Hi all,
I am hoping to get your thoughts on dealing with some severe sequence duplication in my data. For context, I have single-end 100bp 3RAD data from a few catfish species, none of which have reference genomes. My goal is to use stacks denovo to call SNPs for population genomic analyses.
I've run FastQC on these samples (trimmed adapters and standardized length of 85bp using trimmomatic), and they still show an abnormal GC curve which I believe is due to overrepresented sequences. The most common overrepresented sequences BLASTs to a related catfish's ribosomal DNA. I have read that removing duplicates from single-end data is unreliable, but I am unsure how to proceed with this data, whether it be cleaning it up before stacks or filtering it out during ustacks or something.
I have added the FASTQC files for some of my samples to this repo: https://github.com/SarahBabaei/FastQC
Any advice would be appreciated, thank you in advance!!
With a specialized technique like 3RAD sequencing FastQC is of limited value. It is coded for "normal" genomic sequencing and the various test limits are from that reference. You should probably go ahead with your STACKs workflow and not worry about the FastQC results.

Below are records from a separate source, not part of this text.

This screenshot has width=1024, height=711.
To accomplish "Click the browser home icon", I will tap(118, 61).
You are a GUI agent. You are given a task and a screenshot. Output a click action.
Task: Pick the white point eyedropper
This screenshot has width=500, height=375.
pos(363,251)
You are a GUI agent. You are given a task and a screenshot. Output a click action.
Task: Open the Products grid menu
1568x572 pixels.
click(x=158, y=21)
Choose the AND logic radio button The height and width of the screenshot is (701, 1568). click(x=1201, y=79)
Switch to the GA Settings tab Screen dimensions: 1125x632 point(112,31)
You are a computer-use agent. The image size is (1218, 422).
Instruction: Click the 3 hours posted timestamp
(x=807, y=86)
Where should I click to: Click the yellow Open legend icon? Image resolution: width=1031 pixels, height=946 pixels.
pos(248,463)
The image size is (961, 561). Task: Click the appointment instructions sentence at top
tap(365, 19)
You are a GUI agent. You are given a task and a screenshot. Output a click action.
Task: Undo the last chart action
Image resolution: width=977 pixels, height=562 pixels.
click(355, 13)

If you are interested in de-duplicating the data then you can use
clumpify.sh
from BBMap suite which can do this purely based on sequence without having to do alignments. See --> Introducing Clumpify: Create 30% Smaller, Faster Gzipped Fastq Files. And remove duplicates.Thank you for your reply! Do you think this might be due to trimming? Some of my samples have what FastQC categorizes as Illumina adapters in the overrepresented sequences, so I was thinking maybe I'm not preprocessing my sequences enough.